Recorded data:

::::::::::

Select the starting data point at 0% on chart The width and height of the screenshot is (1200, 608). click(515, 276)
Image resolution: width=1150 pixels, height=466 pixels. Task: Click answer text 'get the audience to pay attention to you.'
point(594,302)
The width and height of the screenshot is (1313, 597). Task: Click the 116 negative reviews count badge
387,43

::::::::::

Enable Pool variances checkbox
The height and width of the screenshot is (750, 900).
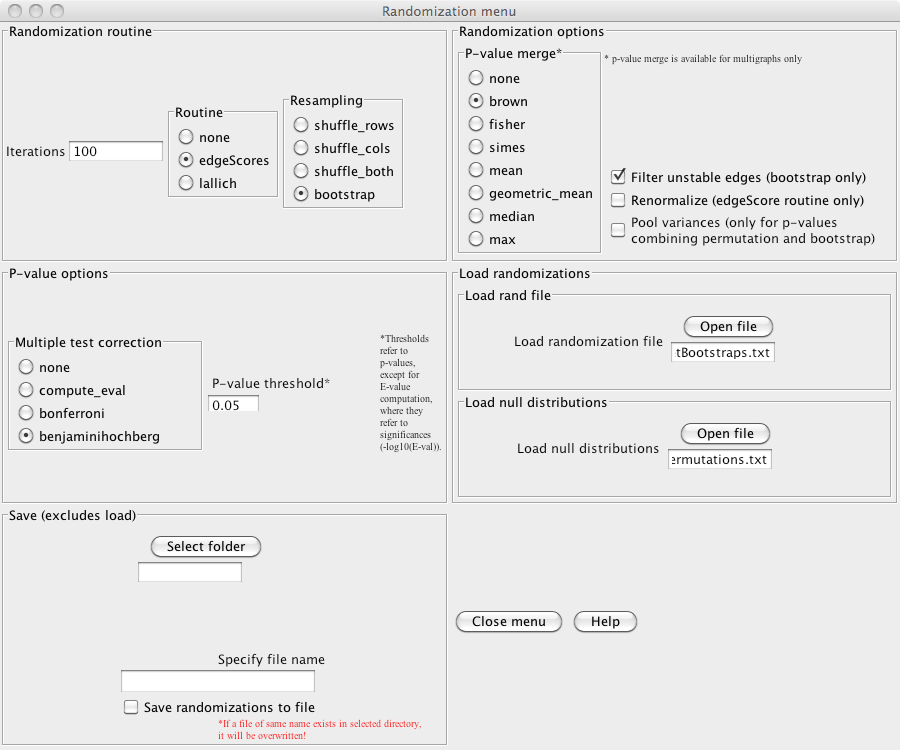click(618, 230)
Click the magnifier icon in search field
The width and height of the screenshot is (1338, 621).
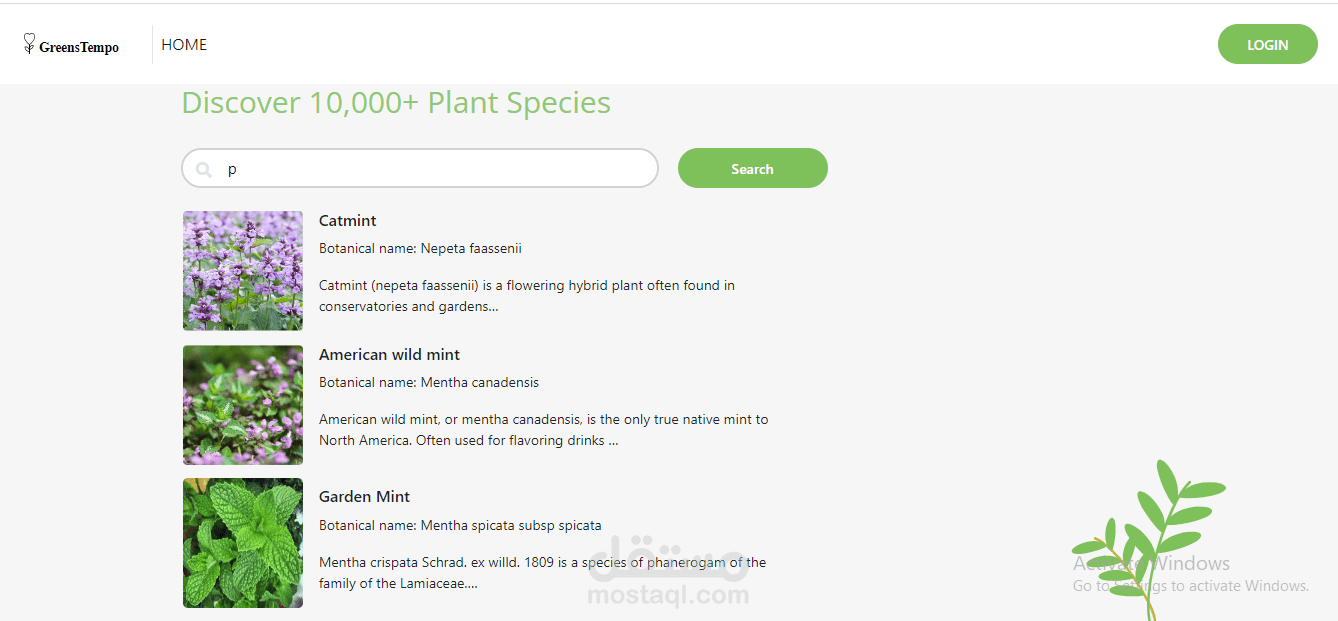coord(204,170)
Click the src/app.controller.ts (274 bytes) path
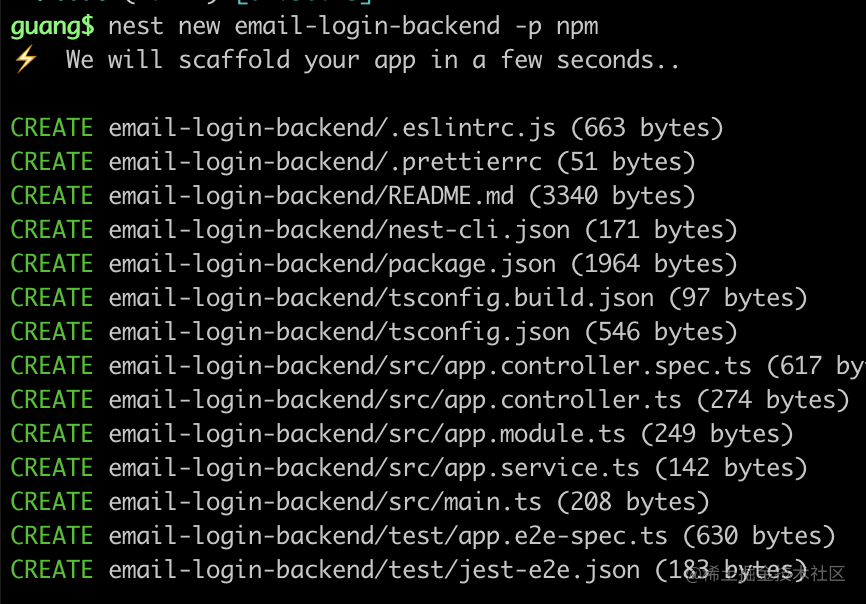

::::::::::

Task to complete:
In the data above, find the line containing "The height and" and the line containing "Click the src/app.controller.ts". Copy exactly the stretch from the first through the second, both included, leaving out any picture.

Your solution:
The height and width of the screenshot is (750, 900).
click(618, 230)
Click the magnifier icon in search field
The width and height of the screenshot is (1338, 621).
coord(204,170)
Click the src/app.controller.ts (274 bytes) path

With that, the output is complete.